**TASK INSTRUCTIONS:**
Provide a verbatim copy of the data below.

**TASK INPUT:**

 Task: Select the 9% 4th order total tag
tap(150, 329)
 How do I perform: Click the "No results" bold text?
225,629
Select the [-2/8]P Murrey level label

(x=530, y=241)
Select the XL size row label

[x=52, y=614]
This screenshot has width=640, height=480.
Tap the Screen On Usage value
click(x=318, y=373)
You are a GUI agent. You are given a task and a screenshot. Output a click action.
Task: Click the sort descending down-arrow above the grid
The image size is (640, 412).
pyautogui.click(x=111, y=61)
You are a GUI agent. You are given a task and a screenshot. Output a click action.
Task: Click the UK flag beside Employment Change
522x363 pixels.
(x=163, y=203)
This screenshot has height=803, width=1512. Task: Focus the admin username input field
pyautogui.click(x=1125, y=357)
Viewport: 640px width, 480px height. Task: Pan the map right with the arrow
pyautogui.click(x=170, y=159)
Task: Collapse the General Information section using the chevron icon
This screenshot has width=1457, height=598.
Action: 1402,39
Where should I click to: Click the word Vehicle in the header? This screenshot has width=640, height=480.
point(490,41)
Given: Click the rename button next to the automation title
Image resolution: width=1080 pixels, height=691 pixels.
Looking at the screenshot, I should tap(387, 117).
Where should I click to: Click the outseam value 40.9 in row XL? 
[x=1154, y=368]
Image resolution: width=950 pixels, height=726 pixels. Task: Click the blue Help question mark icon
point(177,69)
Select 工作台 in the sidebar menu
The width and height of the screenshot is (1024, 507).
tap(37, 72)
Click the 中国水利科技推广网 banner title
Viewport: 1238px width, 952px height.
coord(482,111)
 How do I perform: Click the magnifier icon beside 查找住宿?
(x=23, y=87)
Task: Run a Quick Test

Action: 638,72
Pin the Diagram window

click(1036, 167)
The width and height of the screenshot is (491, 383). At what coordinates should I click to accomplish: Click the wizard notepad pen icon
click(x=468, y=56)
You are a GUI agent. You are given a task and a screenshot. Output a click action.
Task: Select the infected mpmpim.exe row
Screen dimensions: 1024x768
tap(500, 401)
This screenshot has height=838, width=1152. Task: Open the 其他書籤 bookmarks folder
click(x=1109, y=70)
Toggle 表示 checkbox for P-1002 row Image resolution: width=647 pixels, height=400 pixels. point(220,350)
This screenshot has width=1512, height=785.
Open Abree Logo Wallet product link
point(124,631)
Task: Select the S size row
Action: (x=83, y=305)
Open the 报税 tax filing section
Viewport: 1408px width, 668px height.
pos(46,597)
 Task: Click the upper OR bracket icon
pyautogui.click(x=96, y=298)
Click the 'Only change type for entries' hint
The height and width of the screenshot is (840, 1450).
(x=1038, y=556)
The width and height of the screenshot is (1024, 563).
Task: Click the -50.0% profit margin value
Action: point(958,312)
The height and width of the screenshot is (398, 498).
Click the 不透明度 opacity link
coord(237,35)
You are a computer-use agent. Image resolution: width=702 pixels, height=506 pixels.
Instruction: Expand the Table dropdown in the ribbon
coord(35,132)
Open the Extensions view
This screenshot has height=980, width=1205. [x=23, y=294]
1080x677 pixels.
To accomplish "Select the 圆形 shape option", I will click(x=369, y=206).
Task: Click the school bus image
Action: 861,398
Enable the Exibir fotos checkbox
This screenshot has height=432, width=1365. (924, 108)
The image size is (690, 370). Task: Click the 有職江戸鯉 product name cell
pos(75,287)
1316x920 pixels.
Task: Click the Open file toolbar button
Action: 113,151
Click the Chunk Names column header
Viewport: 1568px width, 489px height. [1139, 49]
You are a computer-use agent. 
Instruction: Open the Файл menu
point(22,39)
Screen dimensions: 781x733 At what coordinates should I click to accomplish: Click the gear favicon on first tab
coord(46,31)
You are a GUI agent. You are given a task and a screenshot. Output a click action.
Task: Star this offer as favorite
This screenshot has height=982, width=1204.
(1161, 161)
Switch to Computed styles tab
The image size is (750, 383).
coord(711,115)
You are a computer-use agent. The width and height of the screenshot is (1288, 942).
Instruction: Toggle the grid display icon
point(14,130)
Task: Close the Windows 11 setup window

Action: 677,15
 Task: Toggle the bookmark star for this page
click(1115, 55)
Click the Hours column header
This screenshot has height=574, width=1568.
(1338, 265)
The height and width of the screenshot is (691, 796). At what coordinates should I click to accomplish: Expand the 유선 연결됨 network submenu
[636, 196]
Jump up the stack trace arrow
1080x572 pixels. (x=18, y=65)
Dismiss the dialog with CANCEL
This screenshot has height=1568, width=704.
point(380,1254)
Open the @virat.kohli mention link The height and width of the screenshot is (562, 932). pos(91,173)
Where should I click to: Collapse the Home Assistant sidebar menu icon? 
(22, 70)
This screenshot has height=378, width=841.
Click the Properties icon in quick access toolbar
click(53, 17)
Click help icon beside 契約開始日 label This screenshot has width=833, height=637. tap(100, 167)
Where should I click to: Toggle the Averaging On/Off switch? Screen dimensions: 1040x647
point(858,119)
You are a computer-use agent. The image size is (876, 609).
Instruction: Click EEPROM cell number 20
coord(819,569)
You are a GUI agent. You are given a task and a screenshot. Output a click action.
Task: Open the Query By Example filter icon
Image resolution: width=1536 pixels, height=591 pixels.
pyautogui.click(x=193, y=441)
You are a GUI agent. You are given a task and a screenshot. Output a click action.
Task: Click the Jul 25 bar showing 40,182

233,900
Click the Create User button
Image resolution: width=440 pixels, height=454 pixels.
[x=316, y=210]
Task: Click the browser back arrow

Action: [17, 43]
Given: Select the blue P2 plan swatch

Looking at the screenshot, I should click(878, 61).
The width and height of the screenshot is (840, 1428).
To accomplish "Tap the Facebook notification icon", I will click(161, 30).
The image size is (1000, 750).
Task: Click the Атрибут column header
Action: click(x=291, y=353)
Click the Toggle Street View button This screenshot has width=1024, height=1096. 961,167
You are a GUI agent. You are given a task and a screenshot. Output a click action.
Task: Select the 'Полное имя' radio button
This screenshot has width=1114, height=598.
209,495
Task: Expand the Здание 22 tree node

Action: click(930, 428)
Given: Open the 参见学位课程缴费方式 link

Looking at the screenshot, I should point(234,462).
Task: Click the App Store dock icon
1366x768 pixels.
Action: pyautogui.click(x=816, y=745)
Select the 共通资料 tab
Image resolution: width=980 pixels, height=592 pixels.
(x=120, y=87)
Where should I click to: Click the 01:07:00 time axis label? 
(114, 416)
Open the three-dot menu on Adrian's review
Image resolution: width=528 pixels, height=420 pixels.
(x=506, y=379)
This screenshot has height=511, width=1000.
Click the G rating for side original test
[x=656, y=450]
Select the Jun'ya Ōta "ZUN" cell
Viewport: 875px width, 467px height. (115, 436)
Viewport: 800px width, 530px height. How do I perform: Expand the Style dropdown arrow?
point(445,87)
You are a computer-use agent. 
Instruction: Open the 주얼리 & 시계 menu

**TASK RESULT:**
 Task: Select the 9% 4th order total tag
tap(150, 329)
 How do I perform: Click the "No results" bold text?
225,629
Select the [-2/8]P Murrey level label

(x=530, y=241)
Select the XL size row label

[x=52, y=614]
This screenshot has width=640, height=480.
Tap the Screen On Usage value
click(x=318, y=373)
You are a GUI agent. You are given a task and a screenshot. Output a click action.
Task: Click the sort descending down-arrow above the grid
The image size is (640, 412).
pyautogui.click(x=111, y=61)
You are a GUI agent. You are given a task and a screenshot. Output a click action.
Task: Click the UK flag beside Employment Change
522x363 pixels.
(x=163, y=203)
This screenshot has height=803, width=1512. Task: Focus the admin username input field
pyautogui.click(x=1125, y=357)
Viewport: 640px width, 480px height. Task: Pan the map right with the arrow
pyautogui.click(x=170, y=159)
Task: Collapse the General Information section using the chevron icon
This screenshot has width=1457, height=598.
Action: 1402,39
Where should I click to: Click the word Vehicle in the header? This screenshot has width=640, height=480.
point(490,41)
Given: Click the rename button next to the automation title
Image resolution: width=1080 pixels, height=691 pixels.
Looking at the screenshot, I should tap(387, 117).
Where should I click to: Click the outseam value 40.9 in row XL? 
[x=1154, y=368]
Image resolution: width=950 pixels, height=726 pixels. Task: Click the blue Help question mark icon
point(177,69)
Select 工作台 in the sidebar menu
The width and height of the screenshot is (1024, 507).
tap(37, 72)
Click the 中国水利科技推广网 banner title
Viewport: 1238px width, 952px height.
coord(482,111)
 How do I perform: Click the magnifier icon beside 查找住宿?
(x=23, y=87)
Task: Run a Quick Test

Action: 638,72
Pin the Diagram window

click(1036, 167)
The width and height of the screenshot is (491, 383). At what coordinates should I click to accomplish: Click the wizard notepad pen icon
click(x=468, y=56)
You are a GUI agent. You are given a task and a screenshot. Output a click action.
Task: Select the infected mpmpim.exe row
Screen dimensions: 1024x768
tap(500, 401)
This screenshot has height=838, width=1152. Task: Open the 其他書籤 bookmarks folder
click(x=1109, y=70)
Toggle 表示 checkbox for P-1002 row Image resolution: width=647 pixels, height=400 pixels. point(220,350)
This screenshot has width=1512, height=785.
Open Abree Logo Wallet product link
point(124,631)
Task: Select the S size row
Action: (x=83, y=305)
Open the 报税 tax filing section
Viewport: 1408px width, 668px height.
pos(46,597)
 Task: Click the upper OR bracket icon
pyautogui.click(x=96, y=298)
Click the 'Only change type for entries' hint
The height and width of the screenshot is (840, 1450).
(x=1038, y=556)
The width and height of the screenshot is (1024, 563).
Task: Click the -50.0% profit margin value
Action: point(958,312)
The height and width of the screenshot is (398, 498).
Click the 不透明度 opacity link
coord(237,35)
You are a computer-use agent. Image resolution: width=702 pixels, height=506 pixels.
Instruction: Expand the Table dropdown in the ribbon
coord(35,132)
Open the Extensions view
This screenshot has height=980, width=1205. [x=23, y=294]
1080x677 pixels.
To accomplish "Select the 圆形 shape option", I will click(x=369, y=206).
Task: Click the school bus image
Action: 861,398
Enable the Exibir fotos checkbox
This screenshot has height=432, width=1365. (924, 108)
The image size is (690, 370). Task: Click the 有職江戸鯉 product name cell
pos(75,287)
1316x920 pixels.
Task: Click the Open file toolbar button
Action: 113,151
Click the Chunk Names column header
Viewport: 1568px width, 489px height. [1139, 49]
You are a computer-use agent. 
Instruction: Open the Файл menu
point(22,39)
Screen dimensions: 781x733 At what coordinates should I click to accomplish: Click the gear favicon on first tab
coord(46,31)
You are a GUI agent. You are given a task and a screenshot. Output a click action.
Task: Star this offer as favorite
This screenshot has height=982, width=1204.
(1161, 161)
Switch to Computed styles tab
The image size is (750, 383).
coord(711,115)
You are a computer-use agent. The width and height of the screenshot is (1288, 942).
Instruction: Toggle the grid display icon
point(14,130)
Task: Close the Windows 11 setup window

Action: 677,15
 Task: Toggle the bookmark star for this page
click(1115, 55)
Click the Hours column header
This screenshot has height=574, width=1568.
(1338, 265)
The height and width of the screenshot is (691, 796). At what coordinates should I click to accomplish: Expand the 유선 연결됨 network submenu
[636, 196]
Jump up the stack trace arrow
1080x572 pixels. (x=18, y=65)
Dismiss the dialog with CANCEL
This screenshot has height=1568, width=704.
point(380,1254)
Open the @virat.kohli mention link The height and width of the screenshot is (562, 932). pos(91,173)
Where should I click to: Collapse the Home Assistant sidebar menu icon? 
(22, 70)
This screenshot has height=378, width=841.
Click the Properties icon in quick access toolbar
click(53, 17)
Click help icon beside 契約開始日 label This screenshot has width=833, height=637. tap(100, 167)
Where should I click to: Toggle the Averaging On/Off switch? Screen dimensions: 1040x647
point(858,119)
You are a computer-use agent. The image size is (876, 609).
Instruction: Click EEPROM cell number 20
coord(819,569)
You are a GUI agent. You are given a task and a screenshot. Output a click action.
Task: Open the Query By Example filter icon
Image resolution: width=1536 pixels, height=591 pixels.
pyautogui.click(x=193, y=441)
You are a GUI agent. You are given a task and a screenshot. Output a click action.
Task: Click the Jul 25 bar showing 40,182

233,900
Click the Create User button
Image resolution: width=440 pixels, height=454 pixels.
[x=316, y=210]
Task: Click the browser back arrow

Action: [17, 43]
Given: Select the blue P2 plan swatch

Looking at the screenshot, I should click(878, 61).
The width and height of the screenshot is (840, 1428).
To accomplish "Tap the Facebook notification icon", I will click(161, 30).
The image size is (1000, 750).
Task: Click the Атрибут column header
Action: click(x=291, y=353)
Click the Toggle Street View button This screenshot has width=1024, height=1096. 961,167
You are a GUI agent. You are given a task and a screenshot. Output a click action.
Task: Select the 'Полное имя' radio button
This screenshot has width=1114, height=598.
209,495
Task: Expand the Здание 22 tree node

Action: click(930, 428)
Given: Open the 参见学位课程缴费方式 link

Looking at the screenshot, I should point(234,462).
Task: Click the App Store dock icon
1366x768 pixels.
Action: pyautogui.click(x=816, y=745)
Select the 共通资料 tab
Image resolution: width=980 pixels, height=592 pixels.
(x=120, y=87)
Where should I click to: Click the 01:07:00 time axis label? 
(114, 416)
Open the three-dot menu on Adrian's review
Image resolution: width=528 pixels, height=420 pixels.
(x=506, y=379)
This screenshot has height=511, width=1000.
Click the G rating for side original test
[x=656, y=450]
Select the Jun'ya Ōta "ZUN" cell
Viewport: 875px width, 467px height. (115, 436)
Viewport: 800px width, 530px height. How do I perform: Expand the Style dropdown arrow?
point(445,87)
You are a computer-use agent. 
Instruction: Open the 주얼리 & 시계 menu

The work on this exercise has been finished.